### Action item:
Through the last line of the material below, starting at the line with "Select the DC value -418", return every line exactly and only those.

### Input data:

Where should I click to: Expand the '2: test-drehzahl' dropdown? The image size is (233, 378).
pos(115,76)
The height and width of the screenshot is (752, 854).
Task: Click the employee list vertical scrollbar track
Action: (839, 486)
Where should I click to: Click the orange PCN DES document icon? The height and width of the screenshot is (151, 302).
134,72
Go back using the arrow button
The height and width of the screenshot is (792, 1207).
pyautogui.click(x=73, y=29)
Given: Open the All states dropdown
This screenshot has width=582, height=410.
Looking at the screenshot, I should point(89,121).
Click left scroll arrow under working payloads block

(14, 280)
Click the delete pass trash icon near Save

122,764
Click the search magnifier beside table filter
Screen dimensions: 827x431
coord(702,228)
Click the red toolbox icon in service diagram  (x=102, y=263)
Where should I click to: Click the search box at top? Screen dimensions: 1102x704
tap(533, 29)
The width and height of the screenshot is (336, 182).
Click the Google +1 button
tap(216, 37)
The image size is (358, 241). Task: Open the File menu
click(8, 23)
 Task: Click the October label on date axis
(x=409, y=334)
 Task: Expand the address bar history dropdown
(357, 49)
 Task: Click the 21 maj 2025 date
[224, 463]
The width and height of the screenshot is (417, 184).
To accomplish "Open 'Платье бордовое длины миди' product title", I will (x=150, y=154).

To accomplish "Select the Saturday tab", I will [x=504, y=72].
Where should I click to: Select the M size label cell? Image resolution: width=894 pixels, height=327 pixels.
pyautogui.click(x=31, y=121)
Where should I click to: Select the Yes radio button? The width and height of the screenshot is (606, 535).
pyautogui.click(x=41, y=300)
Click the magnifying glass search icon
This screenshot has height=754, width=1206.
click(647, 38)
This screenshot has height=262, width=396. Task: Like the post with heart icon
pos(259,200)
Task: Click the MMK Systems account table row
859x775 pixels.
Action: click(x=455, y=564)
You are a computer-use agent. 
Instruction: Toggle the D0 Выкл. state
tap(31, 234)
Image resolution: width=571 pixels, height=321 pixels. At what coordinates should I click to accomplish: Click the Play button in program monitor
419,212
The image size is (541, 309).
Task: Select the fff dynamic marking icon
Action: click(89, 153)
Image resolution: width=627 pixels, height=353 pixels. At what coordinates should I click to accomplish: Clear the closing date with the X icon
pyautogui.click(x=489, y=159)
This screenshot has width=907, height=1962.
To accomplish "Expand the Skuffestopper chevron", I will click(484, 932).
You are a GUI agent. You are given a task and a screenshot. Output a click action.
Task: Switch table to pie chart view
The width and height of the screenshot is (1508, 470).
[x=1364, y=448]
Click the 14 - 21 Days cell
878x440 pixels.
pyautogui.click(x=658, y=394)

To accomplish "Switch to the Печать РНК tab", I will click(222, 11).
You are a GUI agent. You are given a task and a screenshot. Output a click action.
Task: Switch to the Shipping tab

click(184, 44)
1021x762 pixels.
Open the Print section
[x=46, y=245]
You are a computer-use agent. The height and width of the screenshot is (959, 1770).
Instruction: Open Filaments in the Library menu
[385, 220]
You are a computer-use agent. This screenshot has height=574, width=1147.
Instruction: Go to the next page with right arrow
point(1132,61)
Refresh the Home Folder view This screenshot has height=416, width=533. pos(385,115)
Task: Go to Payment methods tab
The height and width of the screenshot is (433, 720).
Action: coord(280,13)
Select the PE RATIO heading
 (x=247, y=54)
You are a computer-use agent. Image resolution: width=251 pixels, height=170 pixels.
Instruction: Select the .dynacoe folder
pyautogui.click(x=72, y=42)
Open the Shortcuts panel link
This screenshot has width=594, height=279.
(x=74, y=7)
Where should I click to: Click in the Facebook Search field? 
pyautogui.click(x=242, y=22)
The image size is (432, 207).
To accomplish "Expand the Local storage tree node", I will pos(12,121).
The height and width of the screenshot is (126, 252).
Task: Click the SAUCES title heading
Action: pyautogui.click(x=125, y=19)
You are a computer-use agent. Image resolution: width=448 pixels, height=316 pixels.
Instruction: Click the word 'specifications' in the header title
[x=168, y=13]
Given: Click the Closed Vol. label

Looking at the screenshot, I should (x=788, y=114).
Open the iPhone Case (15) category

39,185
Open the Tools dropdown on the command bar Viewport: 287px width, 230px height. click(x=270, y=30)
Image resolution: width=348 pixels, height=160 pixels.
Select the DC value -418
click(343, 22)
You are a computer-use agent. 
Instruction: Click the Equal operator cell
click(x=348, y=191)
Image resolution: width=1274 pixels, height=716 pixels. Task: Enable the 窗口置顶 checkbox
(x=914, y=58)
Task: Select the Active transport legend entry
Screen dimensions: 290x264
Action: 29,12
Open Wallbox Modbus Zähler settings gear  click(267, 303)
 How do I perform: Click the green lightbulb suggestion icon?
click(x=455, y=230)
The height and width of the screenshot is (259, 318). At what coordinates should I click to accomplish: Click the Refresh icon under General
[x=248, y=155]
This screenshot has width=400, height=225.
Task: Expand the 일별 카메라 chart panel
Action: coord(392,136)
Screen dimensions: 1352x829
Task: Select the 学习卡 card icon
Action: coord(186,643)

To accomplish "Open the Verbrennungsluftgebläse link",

### Your solution:
Select the DC value -418
click(343, 22)
You are a computer-use agent. 
Instruction: Click the Equal operator cell
click(x=348, y=191)
Image resolution: width=1274 pixels, height=716 pixels. Task: Enable the 窗口置顶 checkbox
(x=914, y=58)
Task: Select the Active transport legend entry
Screen dimensions: 290x264
Action: 29,12
Open Wallbox Modbus Zähler settings gear  click(267, 303)
 How do I perform: Click the green lightbulb suggestion icon?
click(x=455, y=230)
The height and width of the screenshot is (259, 318). At what coordinates should I click to accomplish: Click the Refresh icon under General
[x=248, y=155]
This screenshot has width=400, height=225.
Task: Expand the 일별 카메라 chart panel
Action: coord(392,136)
Screen dimensions: 1352x829
Task: Select the 学习卡 card icon
Action: coord(186,643)

To accomplish "Open the Verbrennungsluftgebläse link",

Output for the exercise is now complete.